It’s impressive that it’s possible to beat optimized C libraries in certain cases with native Julia code, but focusing too much on such cases will often lead people astray. Benchmarks against optimized C code help establish Julia’s performance capabilities, but only represent a starting point for interesting work.
Fundamentally, the reason Julia exists is not to beat the performance of existing C libraries on existing problems. If all the high-performance code you will ever need has already been written, then you don’t have as much need for a new language. Julia is attractive for people who need to write new high-performance code to solve new problems, which don’t fit neatly into the boxes provided by existing numpy library functions.
It’s not that Julia has some secret sauce that allows it to beat C — it is just that its compiled performance is comparable to that of C (boiling down to the same LLVM backend), so depending on the programmer’s cleverness and time it will sometimes beat C libraries and sometimes not.

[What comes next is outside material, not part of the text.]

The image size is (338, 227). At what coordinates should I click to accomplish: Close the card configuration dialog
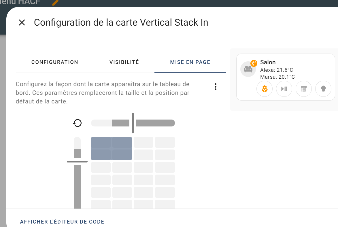coord(22,22)

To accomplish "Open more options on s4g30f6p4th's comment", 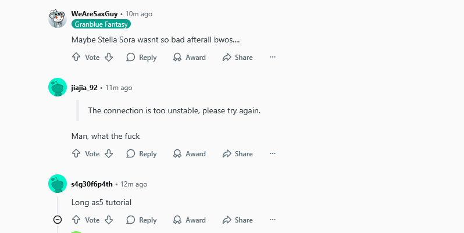I will (273, 220).
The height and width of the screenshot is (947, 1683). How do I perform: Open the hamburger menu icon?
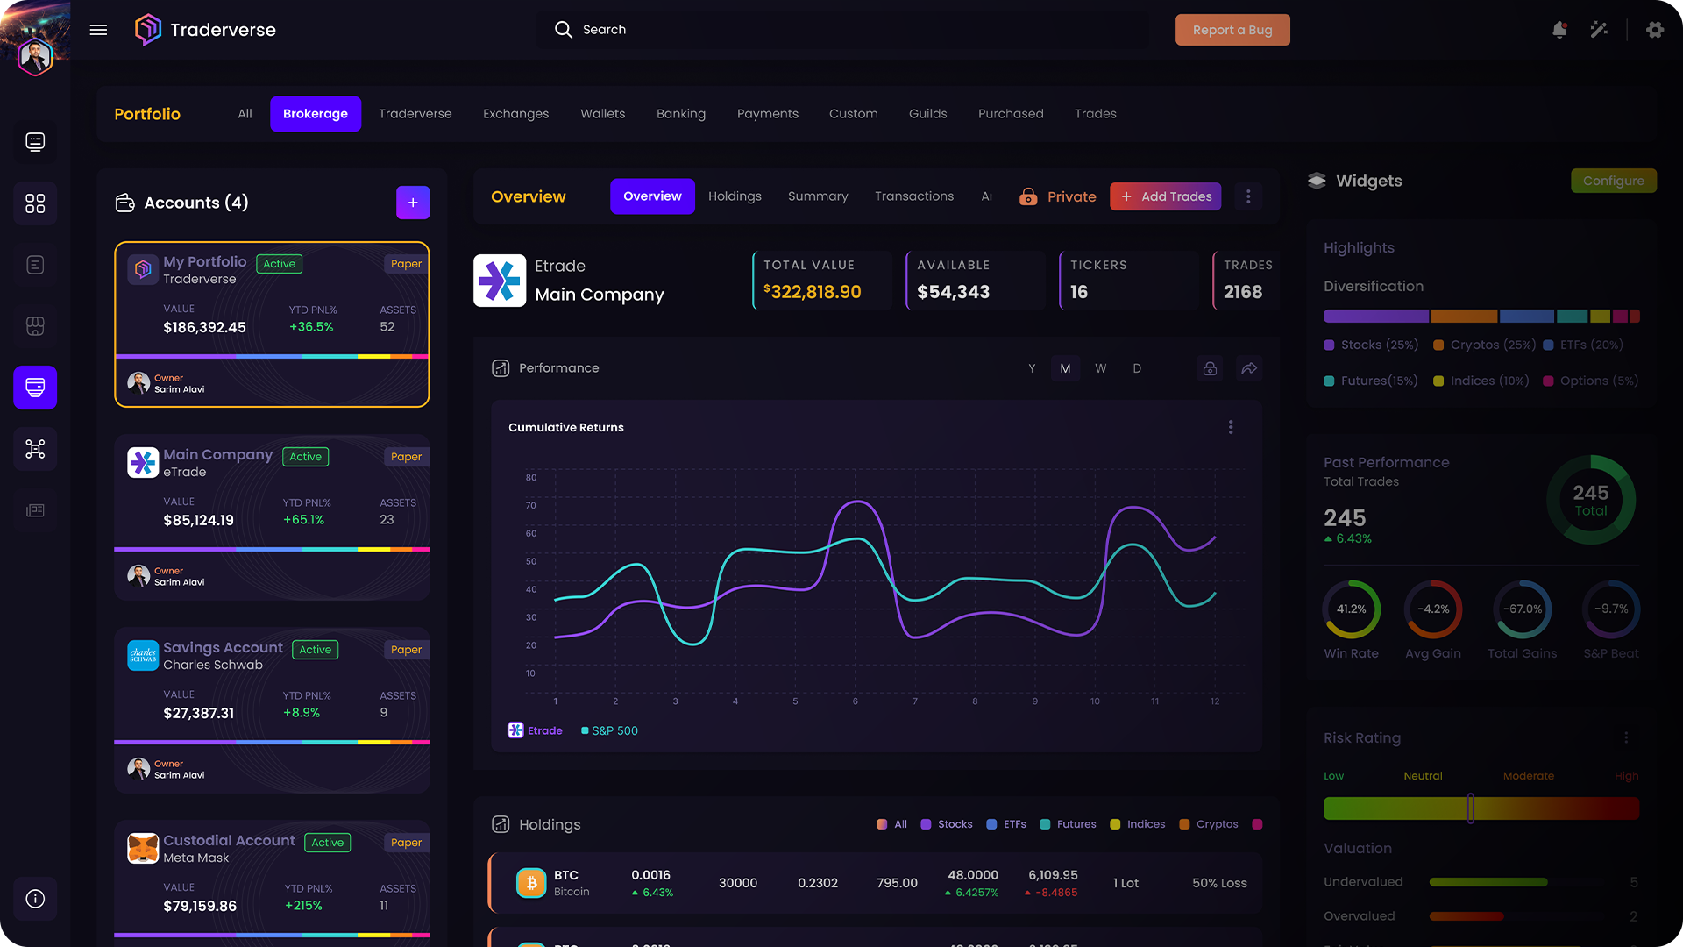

It is, however, vastly easier to write high-performance Julia code than comparable C code in most cases, because Julia is a higher level language with performant high-level abstractions. This can also make it easier to be clever, with tricks like metaprogramming that are tedious in C. And the code you write in Julia can at the same time be more flexible (type-generic and composable), allowing greater code re-use.
This is important for those of us who want to work on new problems and to go beyond endlessly recycling the solutions of the past.